Avant l’apparition du Tribunal de la Fonction publique, chaque partie supportait ses propres dépens. Mais après sa création, le régime a été modifié et le justiciable est désormais confronté au risque d’assumer des doubles dépens de procédure en cas de défaite.
Les règles en matière de dépens sont prévues aux articles 134 et suivants du Règlement de Procédure du Tribunal de l’Union européenne qui stipulent, entre-autres, que « toute partie qui succombe supporte ses propres dépens et est condamnée aux dépens exposés par l’autre partie, s’il est conclu en ce sens ». Notons que le juge conserve une marge d’appréciation dans la répartition et la condamnation des parties aux dépens.
Seuls les frais indispensables exposés par les parties aux fins de la procédure sont considérés comme dépens récupérables.
En cas de contestation par la partie qui succombe au paiement des honoraires de la partie adverse, une procédure en taxation des dépens devant le Tribunal sera initiée.
Dans le cadre de la mise en œuvre de son pouvoir d’appréciation, le juge apprécie librement les données de la cause, en tenant compte de cinq critères objectifs : l’objet et la nature du dossier, l’importance de celui-ci, les difficultés de la cause, l’ampleur du travail des intervenants (agents, conseils ou avocats), et les intérêts économiques que le litige a représentés pour les parties.
La jurisprudence rappelle au sujet de cette procédure que « le juge de l’Union est habilité non pas à taxer les honoraires dus par les parties à leurs propres avocats, mais à déterminer le montant à concurrence duquel ces rémunérations peuvent être récupérées auprès de la partie condamnée aux dépens » (ordonnance du 12 octobre 2017, Marcuccio/Commission, aff. T-207/12 P-DEP, ECLI:EU:T:2017:727, point 22).
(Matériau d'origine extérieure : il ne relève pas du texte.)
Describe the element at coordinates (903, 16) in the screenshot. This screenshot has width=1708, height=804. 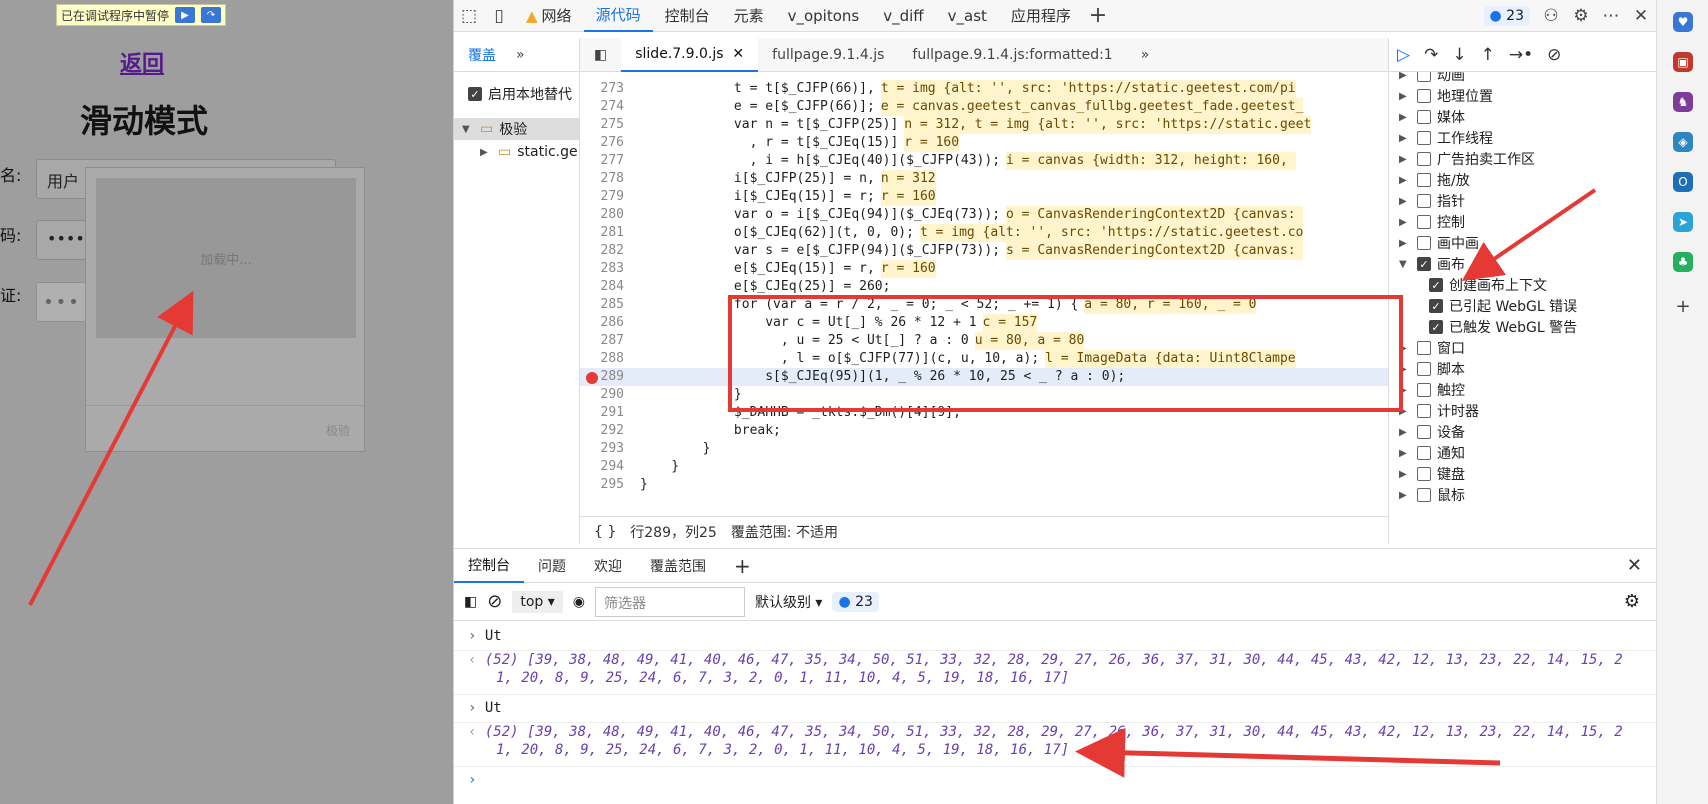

Dans la pratique, la note des dépens peut être salée pour le fonctionnaire ou agent justiciable. En effet, non seulement il assume les frais de sa propre défense mais en outre, il assume le risque de devoir rembourser les dépens de l’Institution.
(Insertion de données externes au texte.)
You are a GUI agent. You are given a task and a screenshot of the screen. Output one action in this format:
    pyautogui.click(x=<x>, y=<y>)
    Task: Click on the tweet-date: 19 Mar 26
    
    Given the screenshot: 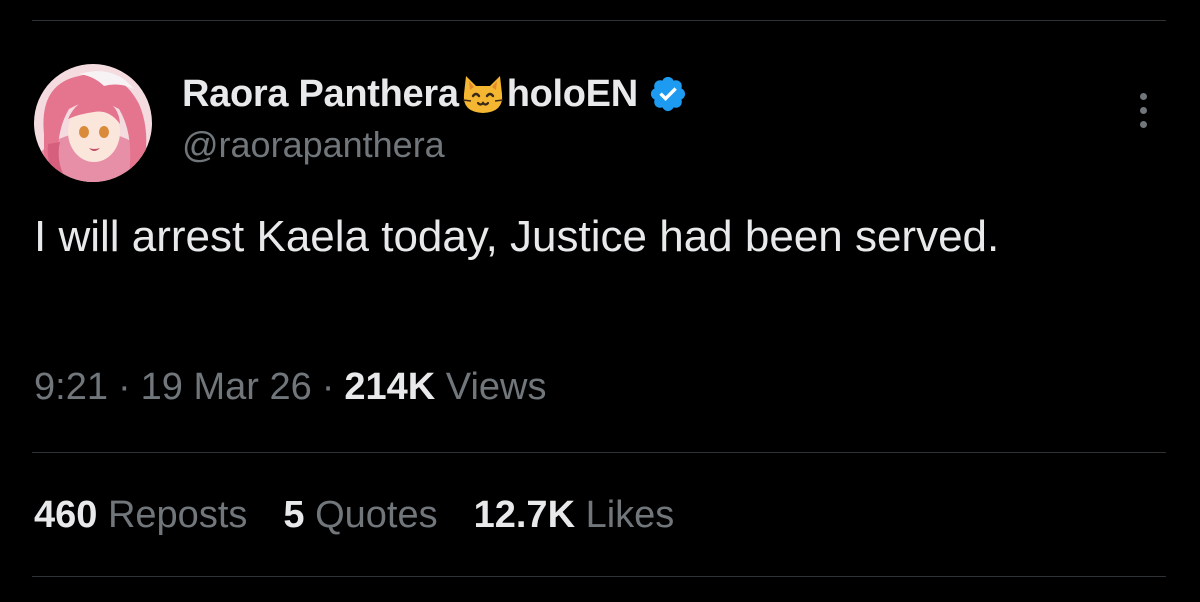 What is the action you would take?
    pyautogui.click(x=226, y=387)
    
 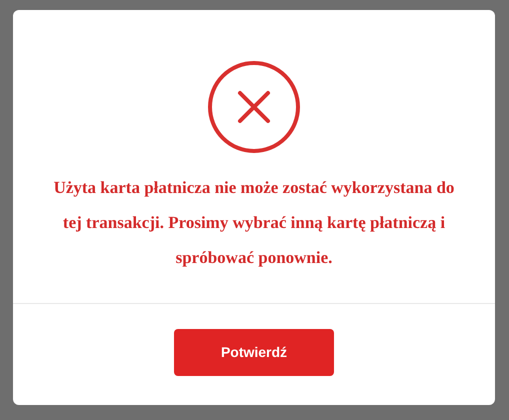 I want to click on error-icon, so click(x=254, y=107).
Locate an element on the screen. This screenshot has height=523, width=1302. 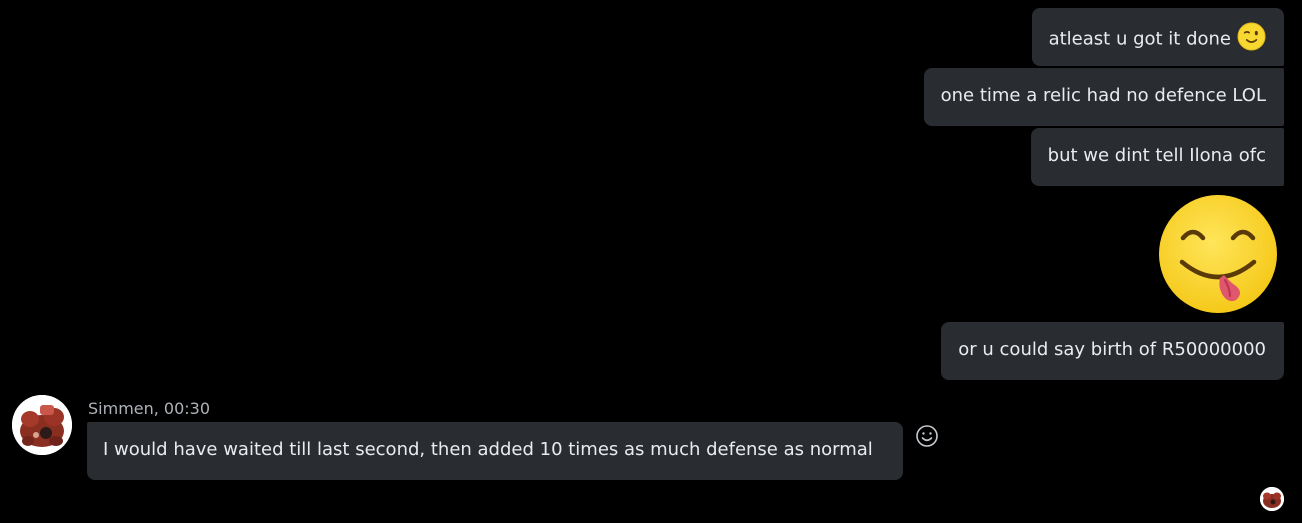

Ce contentieux trouve sa source dans le fait que les Institutions sont autorisées à faire appel à un tiers conseiller, lequel facturera ses heures de travail sans envisager objectivement (ou, en réalité, subjectivement en fonction de la situation du justiciable condamné aux dépens) les frais subséquents (L’Institution ayant des moyens financiers plus conséquents que les particuliers).
Le justiciable assumera ainsi, au travers des impôts communautaires, le paiement de la rémunération de l’agent de l’Institution en charge du dossier contentieux mais, également, au travers de la condamnation aux dépens, le paiement de la rémunération de l’avocat/du conseiller externe.
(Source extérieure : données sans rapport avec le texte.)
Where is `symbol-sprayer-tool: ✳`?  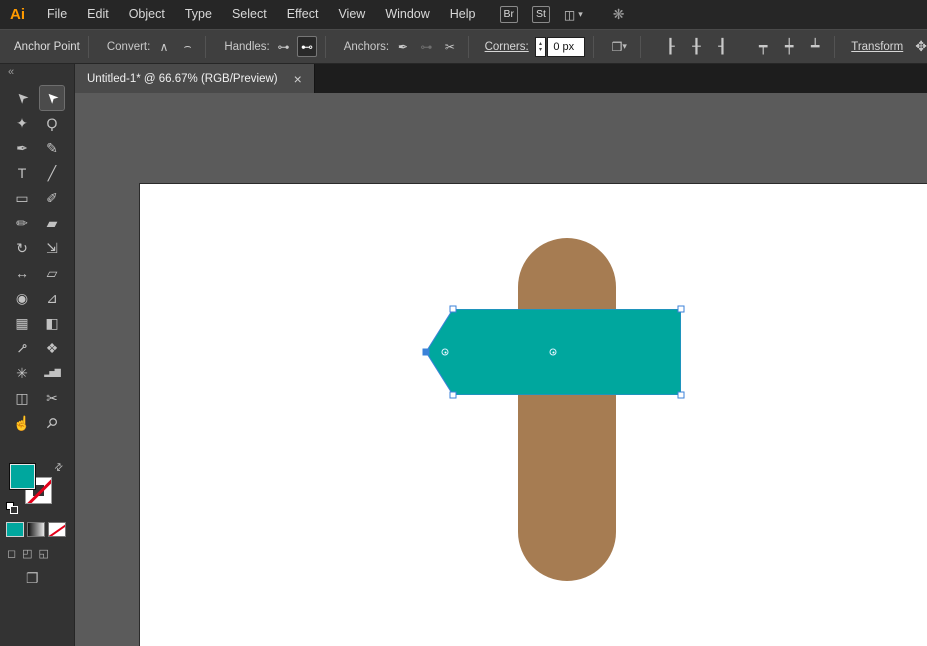 symbol-sprayer-tool: ✳ is located at coordinates (22, 373).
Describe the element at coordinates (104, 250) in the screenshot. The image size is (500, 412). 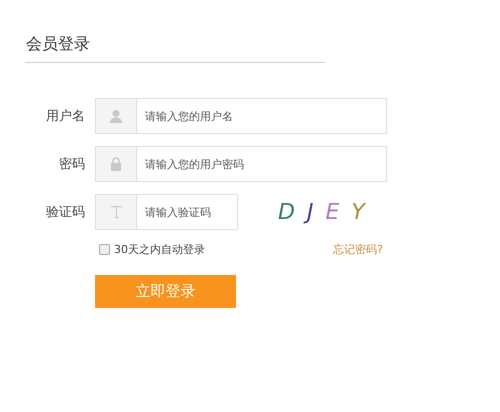
I see `remember-checkbox` at that location.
Il pourrait arriver que certaines Institutions usent et abusent du droit de se faire assister et de répercuter l’intégralité des frais de défense par un externe alors même que le service juridique interne sera intervenu sur le dossier et aura, en principe, dû permettre l’intervention sporadique de l’externe sur des questions juridiques bien précisés.
Le tribunal pourrait alors condamner cette pratique dès lors qu’il a déjà consacré la règle selon laquelle :
« Il y a, ainsi lieu de constater que, au regard de la nature du litige, de son objet, de son importance sous l’angle du droit de l’Union, des difficultés de la cause et de son intérêt économique, l’affaire […] ne nécessitait pas une charge de travail importante pour la Commission. Dans ces conditions, le Tribunal estime qu’il y a lieu de réduire le nombre d’heures dédiées par l’avocat externe à la rédaction du mémoire en réponse susmentionné et, ainsi, le nombre total d’heures dédiées au traitement de la présente affaire de 13,45 à 9 et 30 minutes » (ordonnance Marcuccio/Commission, op cit.).
En conclusion, le justiciable sera vigilant, à la réception de la facture des dépens de la partie adverse et vérifiera la teneur de celle-ci et, le cas échéant, de la contester. Il veillera, au besoin, à mandater son conseil pour l’introduction d’une requête en taxation des dépens si l’Institution devait camper sur sa position. Sur la base d’une grille de critères objectifs, le Tribunal appréciera le caractère raisonnable de la somme réclamée.